Hidden Healthcare: Driven to improve health equity

Thursday, January 14, 2021 palliative carepediatrics
Hidden Healthcare: Driven to improve health equity
Hidden Healthcare takes a look behind the scenes at some of the people powering one of regional Victoria's largest hospitals.

Hossein Kasiri returned to Bendigo Health in August after a five-year hiatus, with more honorifics to his name but the same drive to improve health inequity in regional areas.

“I feel an element of loyalty to Bendigo which gave me numerous opportunities in my years as a junior doctor and has helped me thrive,” he said.

Hossein moved to Bendigo in 2010 after five years working in various hospitals and GP practices in Tehran, Iran.

“Coming to Australia was a little bit about exploring, getting out of my comfort zone and seeing how other healthcare systems worked,” he said.

He began his career as a medical intern at Bendigo Health before advancing into a resident and eventually a registrar.

It was during his stint as a paediatric registrar that Hossein noticed difficulties some families had in accessing tertiary care.

“Some patients were missing appointments and follow ups and had limited health literacy, which meant they were presenting quite unwell,” he said.

Hossein decided to combine his determination to improve health equity with an emerging passion for palliative care, by studying to become a fellow in the Royal Australian College of General Practitioners, working as a GP in Melbourne and the small Gippsland town of Churchill.

“It was a small community with lots of health problems and was a good opportunity for me to try and improve their access to quality healthcare,” he said.

Once a fellow, he was able to begin training in advanced palliative care medicine, including a one-year placement in the Bendigo Health Specialist Palliative Care & Evaluation Unit, which he completed in August 2020.

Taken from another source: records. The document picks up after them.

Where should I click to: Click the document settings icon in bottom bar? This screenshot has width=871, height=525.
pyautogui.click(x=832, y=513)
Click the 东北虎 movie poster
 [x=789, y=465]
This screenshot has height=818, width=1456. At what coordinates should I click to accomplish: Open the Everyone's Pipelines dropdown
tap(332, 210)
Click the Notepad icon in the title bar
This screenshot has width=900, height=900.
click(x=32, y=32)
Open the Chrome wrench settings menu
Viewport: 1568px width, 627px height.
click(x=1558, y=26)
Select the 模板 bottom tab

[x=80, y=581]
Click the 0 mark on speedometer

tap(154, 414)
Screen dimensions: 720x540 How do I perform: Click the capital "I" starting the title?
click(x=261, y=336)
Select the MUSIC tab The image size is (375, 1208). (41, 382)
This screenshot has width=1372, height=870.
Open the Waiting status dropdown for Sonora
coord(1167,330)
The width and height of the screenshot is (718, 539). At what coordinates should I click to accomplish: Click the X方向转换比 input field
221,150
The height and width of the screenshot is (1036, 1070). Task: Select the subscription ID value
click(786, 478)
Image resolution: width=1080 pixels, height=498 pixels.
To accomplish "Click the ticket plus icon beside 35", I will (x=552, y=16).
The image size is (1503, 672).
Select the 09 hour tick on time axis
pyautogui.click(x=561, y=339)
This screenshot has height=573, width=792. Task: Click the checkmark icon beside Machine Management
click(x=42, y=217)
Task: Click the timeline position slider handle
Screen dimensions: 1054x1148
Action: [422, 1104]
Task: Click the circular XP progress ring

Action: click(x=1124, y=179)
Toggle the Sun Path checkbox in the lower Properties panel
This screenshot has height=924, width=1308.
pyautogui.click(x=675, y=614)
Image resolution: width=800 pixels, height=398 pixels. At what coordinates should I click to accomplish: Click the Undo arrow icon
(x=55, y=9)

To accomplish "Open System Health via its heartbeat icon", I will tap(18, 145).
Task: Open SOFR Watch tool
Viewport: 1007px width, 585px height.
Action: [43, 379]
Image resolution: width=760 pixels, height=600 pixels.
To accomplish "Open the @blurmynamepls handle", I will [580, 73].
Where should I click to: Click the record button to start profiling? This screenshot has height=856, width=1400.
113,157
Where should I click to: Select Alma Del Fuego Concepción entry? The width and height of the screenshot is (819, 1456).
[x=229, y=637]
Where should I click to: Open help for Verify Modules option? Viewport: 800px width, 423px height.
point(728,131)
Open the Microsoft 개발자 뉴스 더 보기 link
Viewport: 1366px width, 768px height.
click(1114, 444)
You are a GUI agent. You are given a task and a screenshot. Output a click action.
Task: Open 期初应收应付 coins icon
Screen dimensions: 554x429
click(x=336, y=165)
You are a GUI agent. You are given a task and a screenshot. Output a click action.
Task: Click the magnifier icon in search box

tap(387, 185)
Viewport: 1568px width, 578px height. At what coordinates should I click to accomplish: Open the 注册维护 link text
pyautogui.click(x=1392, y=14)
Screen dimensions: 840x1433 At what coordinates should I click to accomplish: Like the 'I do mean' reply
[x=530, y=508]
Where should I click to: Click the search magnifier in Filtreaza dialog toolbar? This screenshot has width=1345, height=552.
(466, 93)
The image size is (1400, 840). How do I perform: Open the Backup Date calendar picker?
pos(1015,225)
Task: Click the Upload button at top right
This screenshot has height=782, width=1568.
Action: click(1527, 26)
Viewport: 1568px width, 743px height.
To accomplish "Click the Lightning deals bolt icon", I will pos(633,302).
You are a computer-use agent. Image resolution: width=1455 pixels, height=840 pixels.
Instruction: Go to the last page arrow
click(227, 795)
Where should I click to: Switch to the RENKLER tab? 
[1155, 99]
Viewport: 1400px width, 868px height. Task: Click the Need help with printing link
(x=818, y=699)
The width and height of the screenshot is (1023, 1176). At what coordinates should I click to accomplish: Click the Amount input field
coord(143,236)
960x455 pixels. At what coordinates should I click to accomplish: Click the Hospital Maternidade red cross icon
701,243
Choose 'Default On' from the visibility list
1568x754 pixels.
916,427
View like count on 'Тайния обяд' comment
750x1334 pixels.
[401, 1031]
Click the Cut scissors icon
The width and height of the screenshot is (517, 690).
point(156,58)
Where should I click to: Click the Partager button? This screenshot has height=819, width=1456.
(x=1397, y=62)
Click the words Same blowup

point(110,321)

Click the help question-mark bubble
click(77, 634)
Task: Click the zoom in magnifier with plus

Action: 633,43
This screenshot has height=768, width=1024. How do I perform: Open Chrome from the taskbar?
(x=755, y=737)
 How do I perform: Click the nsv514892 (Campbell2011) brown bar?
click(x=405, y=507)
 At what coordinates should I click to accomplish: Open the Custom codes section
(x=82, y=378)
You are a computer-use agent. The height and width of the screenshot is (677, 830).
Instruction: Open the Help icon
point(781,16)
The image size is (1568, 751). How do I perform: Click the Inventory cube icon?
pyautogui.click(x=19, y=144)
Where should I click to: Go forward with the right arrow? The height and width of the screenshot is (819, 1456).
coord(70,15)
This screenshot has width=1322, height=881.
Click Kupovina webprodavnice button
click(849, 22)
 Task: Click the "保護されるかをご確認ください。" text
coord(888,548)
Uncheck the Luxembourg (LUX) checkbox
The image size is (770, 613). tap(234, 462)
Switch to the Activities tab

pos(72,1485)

Now back at Bendigo Health, working as one of four palliative care physicians, Hossein has been impressed with the service development and provision across the Loddon Mallee region.

“It’s exciting to see how things have evolved over the past few years, we have more clinics, more services, better palliative care at home and we have the capacity to provide care to more people in the region,” he said.

“Palliative care is a human right. All health professionals need to have some level of competency in providing palliative care, and that’s what we’re trying to support them to do.”